> On Dec 11, 2017, at 1:08 PM, Matthew Johnson via swift-evolution 
> <swift-evolution@swift.org> wrote:
> 
> It’s worth mentioning that the problem this thread is discussing can be 
> generalized to idioms / applicative.  The specific case here is for Optional 
> but many other types could benefit from an elegant syntactic solution to this 
> problem.  It might be worth exploring a more general solution.  Here’s a link 
> to how this is handled in Idris: 
> http://docs.idris-lang.org/en/latest/tutorial/interfaces.html#idiom-brackets.
> 
> Matthew

Just want to +1 a more general, less "Optional"-specific solution. You can do a 
ton of interesting things with applicative structure.

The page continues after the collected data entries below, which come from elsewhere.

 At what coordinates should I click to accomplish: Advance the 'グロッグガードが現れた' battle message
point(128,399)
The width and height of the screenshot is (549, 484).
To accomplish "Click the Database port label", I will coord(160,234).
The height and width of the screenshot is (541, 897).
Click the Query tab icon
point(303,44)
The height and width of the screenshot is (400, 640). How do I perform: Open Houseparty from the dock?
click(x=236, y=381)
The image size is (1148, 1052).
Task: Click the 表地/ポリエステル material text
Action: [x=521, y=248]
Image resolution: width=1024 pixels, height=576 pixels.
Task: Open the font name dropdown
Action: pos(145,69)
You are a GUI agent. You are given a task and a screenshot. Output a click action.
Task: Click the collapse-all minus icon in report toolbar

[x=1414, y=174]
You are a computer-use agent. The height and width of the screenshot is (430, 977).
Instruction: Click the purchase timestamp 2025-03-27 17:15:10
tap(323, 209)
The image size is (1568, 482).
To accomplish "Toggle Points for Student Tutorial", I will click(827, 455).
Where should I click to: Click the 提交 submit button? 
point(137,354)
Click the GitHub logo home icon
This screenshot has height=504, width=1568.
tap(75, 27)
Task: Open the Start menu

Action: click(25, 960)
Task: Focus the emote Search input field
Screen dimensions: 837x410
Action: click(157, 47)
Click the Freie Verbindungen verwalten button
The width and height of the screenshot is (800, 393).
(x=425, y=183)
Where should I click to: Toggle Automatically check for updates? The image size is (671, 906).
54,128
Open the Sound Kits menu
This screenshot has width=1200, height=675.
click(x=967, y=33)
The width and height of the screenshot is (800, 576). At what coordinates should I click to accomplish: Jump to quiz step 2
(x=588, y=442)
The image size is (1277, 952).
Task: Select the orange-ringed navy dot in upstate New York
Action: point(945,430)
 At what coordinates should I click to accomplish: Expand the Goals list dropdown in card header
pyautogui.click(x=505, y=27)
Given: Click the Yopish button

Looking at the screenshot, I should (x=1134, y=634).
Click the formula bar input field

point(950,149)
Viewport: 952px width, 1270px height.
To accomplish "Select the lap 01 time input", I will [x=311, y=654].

Failures from "Optional" and "throws" operate sequentially and halt 
immediately: the first "nil" or "throw" encountered prevents all work chained 
from it[1]. Another upcoming sequential operation that's worth thinking about 
in this discussion: "async"/"await".

Applicative structures throw away that sequential constraint. Let's consider 
some fun things that happen when we take it away in a couple of the examples 
above.

If "throws" were applicative, you could accumulate a bunch of errors at once.

    do { 
      // made-up syntax
      let user = User(|name: try validate(name: name), email: try 
validate(email: email)|)
    } catch {
      print(error) // .manyErrors(["name is too short", "email is invalid"])
    }

Currently, the above would halt on the first error.

If "async"/"await" were applicative, you could fire off a bunch of asynchronous 
requests in parallel.

    let homepageData = HomepageData(|await fetchCurrentUser(), await 
fetchProducts()|)

In the proposed version of "async"/"await", the above would block on 
"fetchCurrentUser()" and only call "fetchProducts()" after the response.

"Optional" would get to use that same sugar! An example from the original email:

    getPostageEstimate(|source: john.address, destination: alice.address, 
weight 2.0|)


--
[1]: "Optional" and "throws" are monadic structures and "flatMap" is the 
abstraction of this sequential operation.